A Spanish childminder who won a landmark case against an Irish host family to be treated as an employee has said she hopes au pairs will "no longer be exploited as cheap labour".
The woman, who wishes to remain anonymous, took a case to the Workplace Relations Commission on a number of employment grounds.
Ruling in her favour, the WRC found the family breached several employment laws, including that she was not paid the minimum wage.
It ordered that the woman should be compensated for money owed for work, rest, annual leave and public holidays.
The family accepted the ruling and paid a total of €9,229 ordered by the commission.
The au pair was paid €100 a week plus board for between 30 and 60 hours of work per week during her employment with the family between August 2014 and January 2015.

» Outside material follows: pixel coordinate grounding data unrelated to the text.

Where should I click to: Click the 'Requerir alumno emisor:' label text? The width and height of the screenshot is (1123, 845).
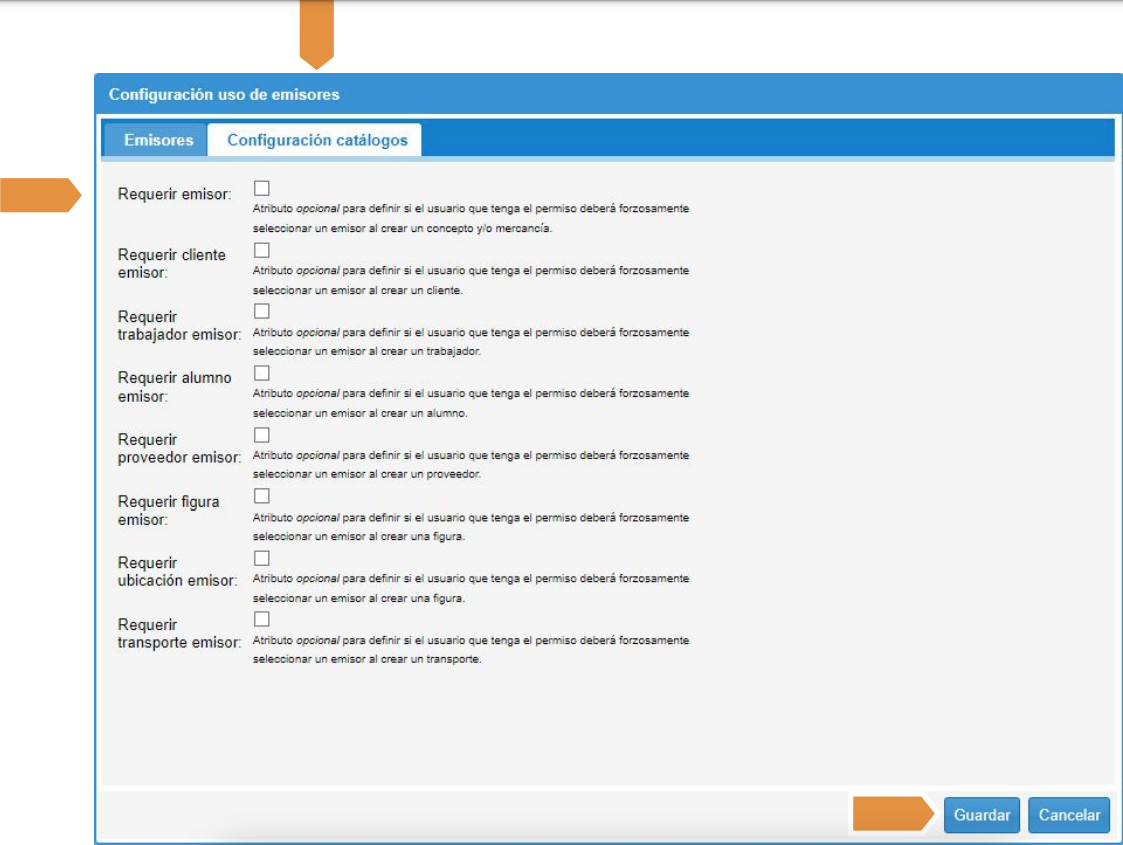pyautogui.click(x=174, y=386)
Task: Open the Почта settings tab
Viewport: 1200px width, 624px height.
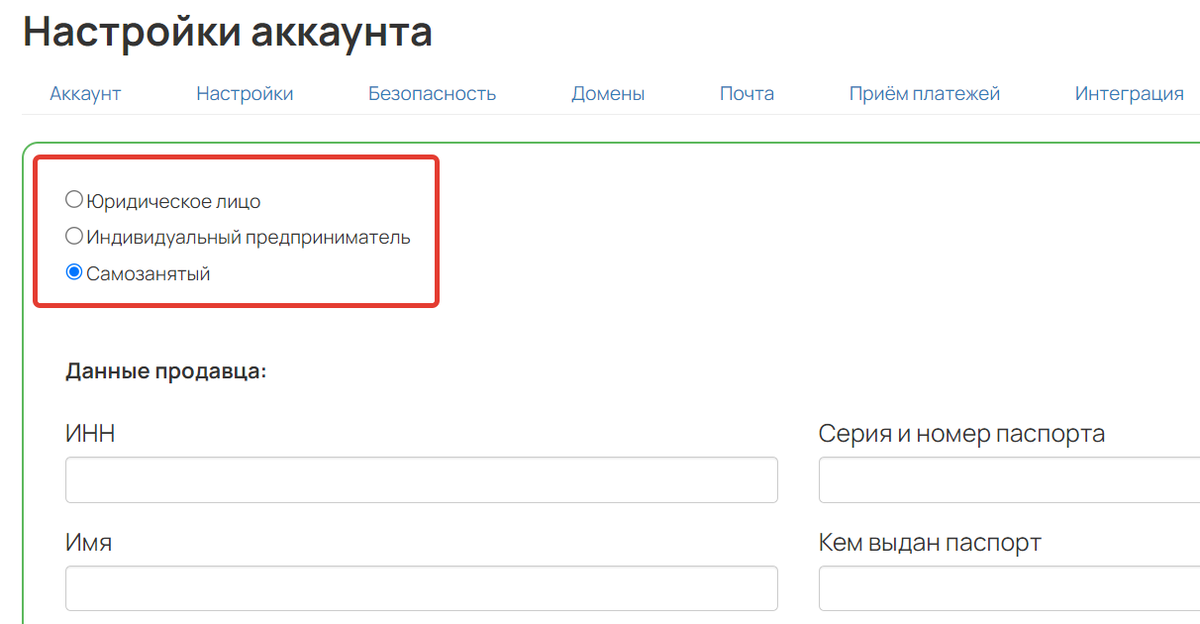Action: (746, 93)
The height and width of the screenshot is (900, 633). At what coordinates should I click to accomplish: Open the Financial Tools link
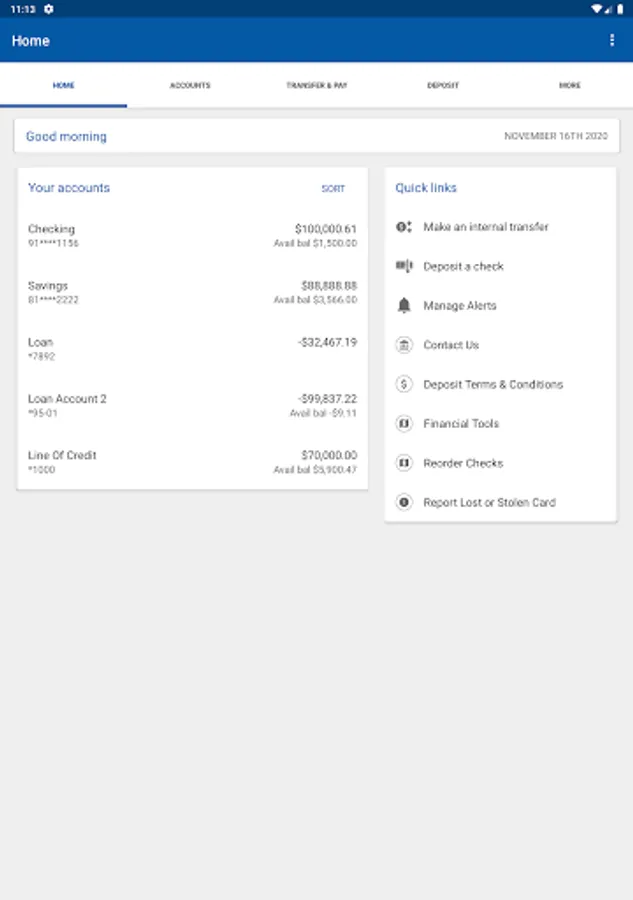[x=461, y=424]
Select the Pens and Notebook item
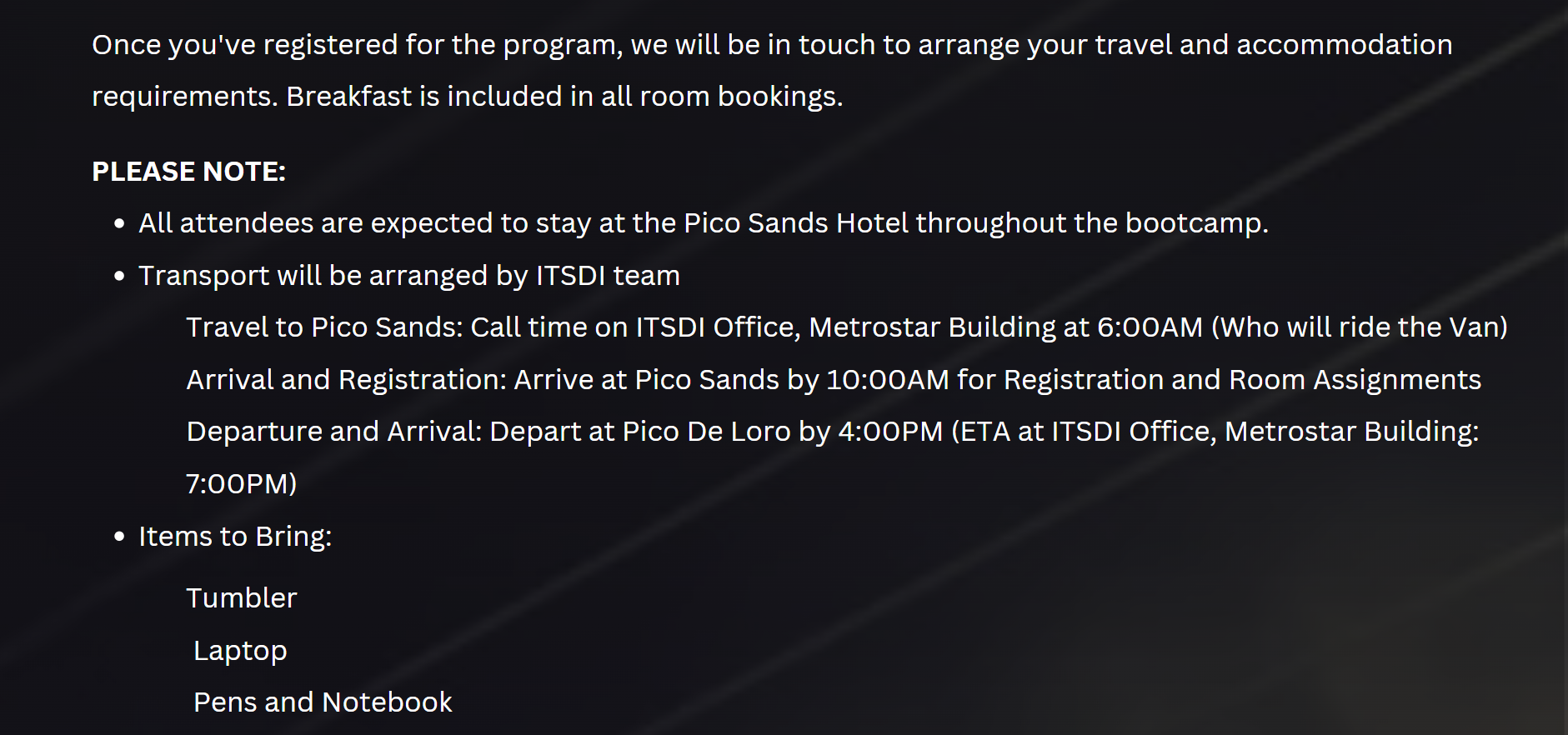The width and height of the screenshot is (1568, 735). pos(323,702)
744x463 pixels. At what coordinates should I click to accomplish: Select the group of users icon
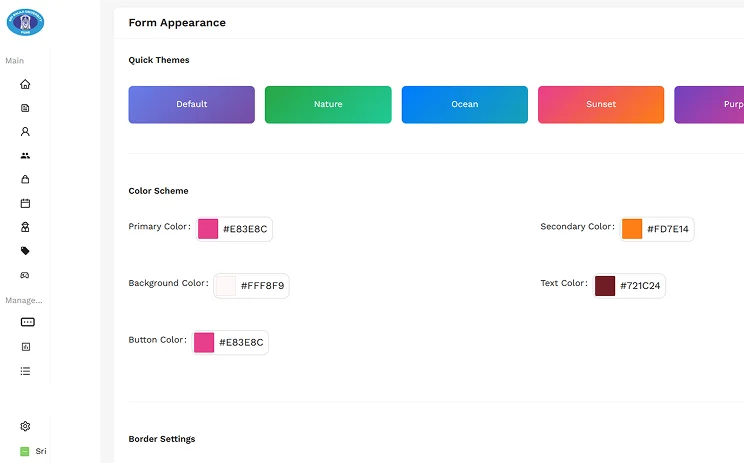pos(25,156)
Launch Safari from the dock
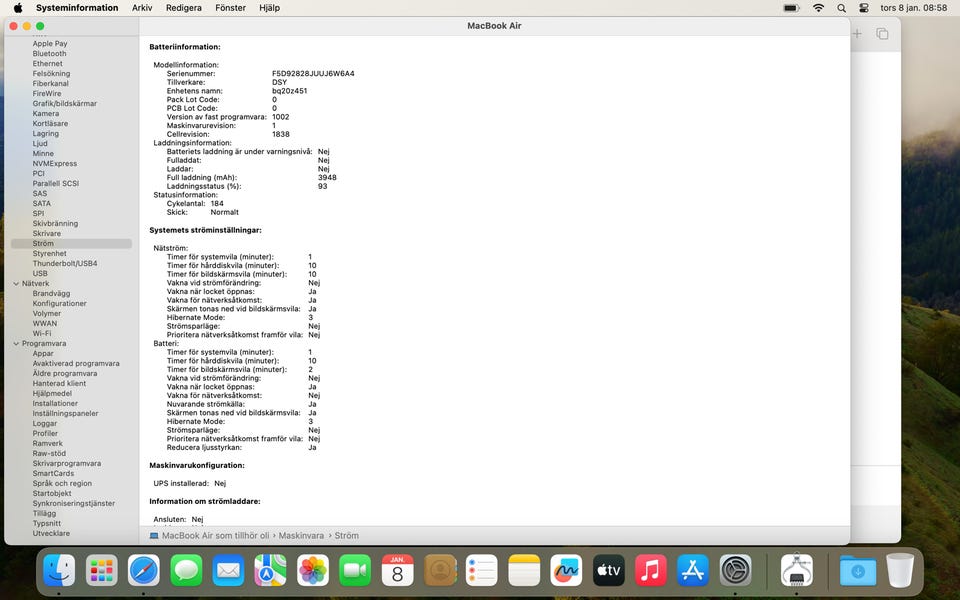Image resolution: width=960 pixels, height=600 pixels. coord(143,571)
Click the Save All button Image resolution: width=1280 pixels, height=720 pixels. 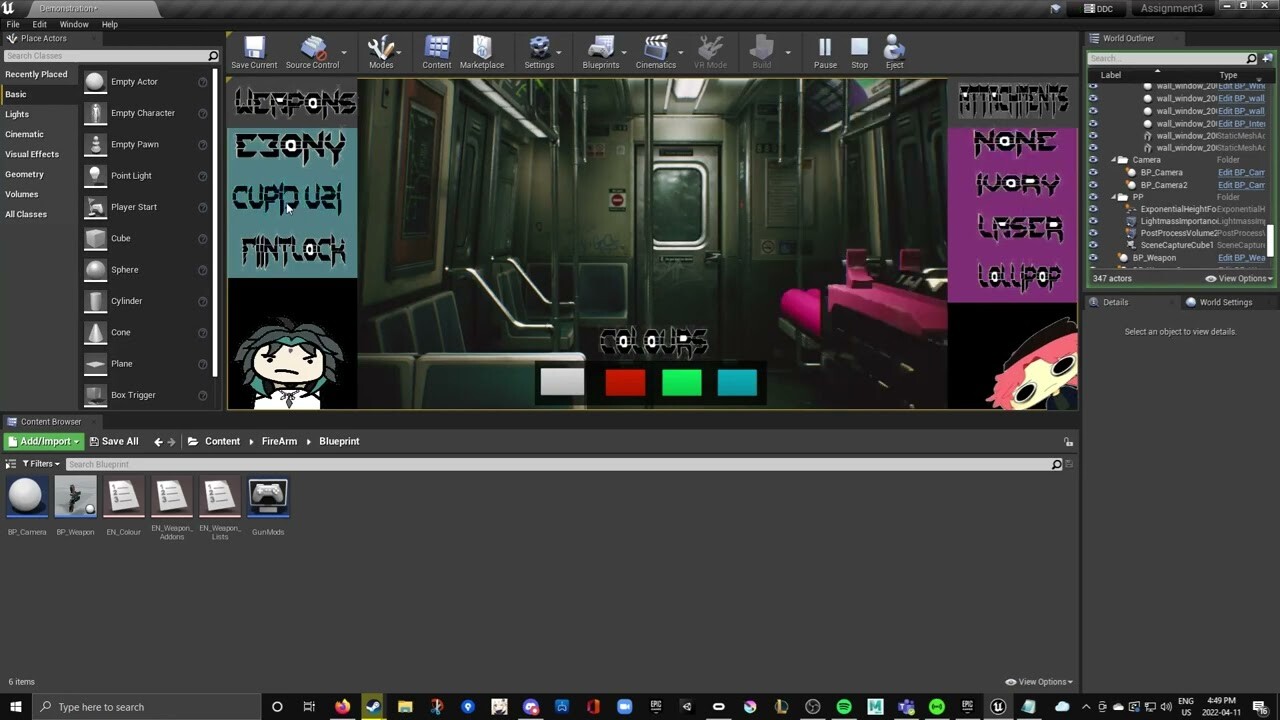[x=113, y=441]
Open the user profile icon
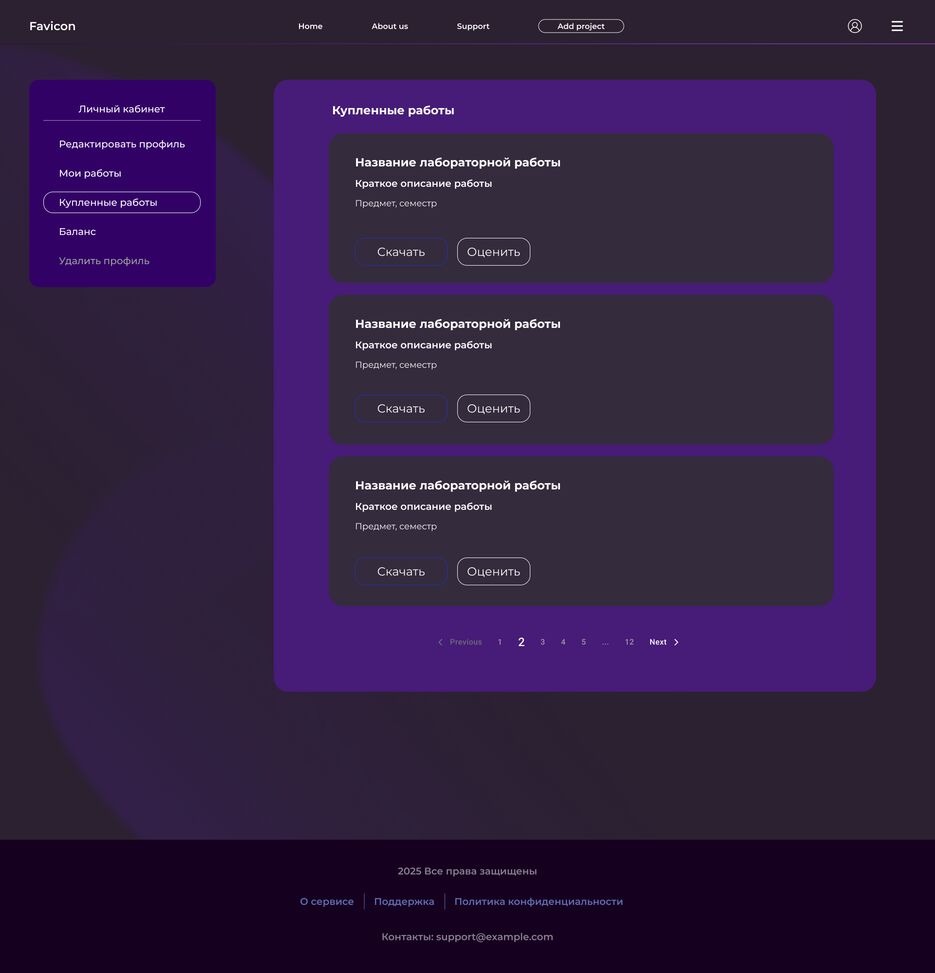Screen dimensions: 935x973 (x=854, y=26)
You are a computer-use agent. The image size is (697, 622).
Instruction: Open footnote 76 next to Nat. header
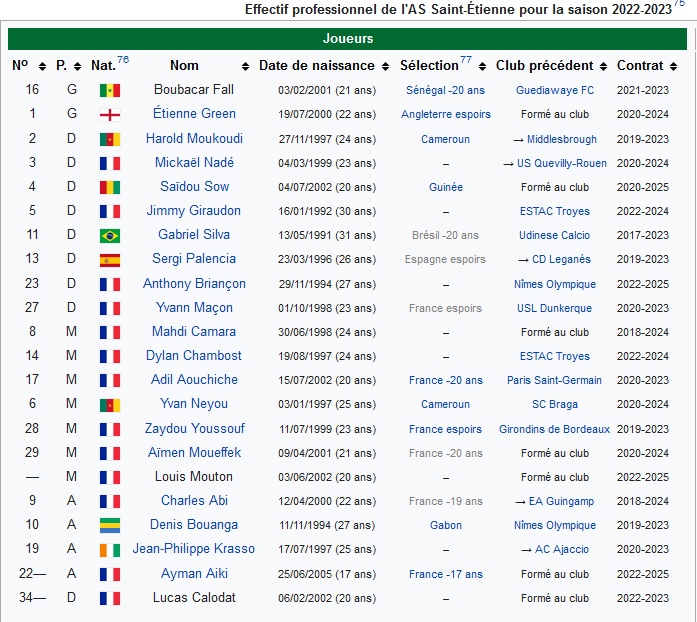[123, 60]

In November 2014, she was paid €200 a week when her employer was away and she assumed full responsibility for household activities and looking after the children, 7am-6pm Monday to Friday.
The au pair issued a statement through Migrant Rights Centre Ireland, which assisted in taking the case to the WRC.
"I want to say to all au pairs: you deserve to be respected, because you have in your care the most precious part of a family, the children. And that is a huge responsibility.
"I felt as though the children were my family and it is very hard to leave a situation of exploitation when you feel such an enormous love for them.
"With this judgment I feel respected for my work at last."
She added: "I would say that it is very important for everyone to become aware of this situation and I hope that au pairs will no longer be exploited as cheap labour."
Speaking on RTÉ's Morning Ireland, Edel McGinley of the Migrants Rights Centre Ireland said this was a "ground-breaking case because it establishes without a doubt that au pairs are workers".
"This case really shows and makes it crystal clear that an au pair is an employee and has to be treated as such."
She said the MRC is currently working on 40 au pair cases, some of which are expected to be settled and others to be heard at the WRC.
"If you are an employer of an au pair do not fall into the trap of not paying them proper wages. It's illegal," Ms McGinley added.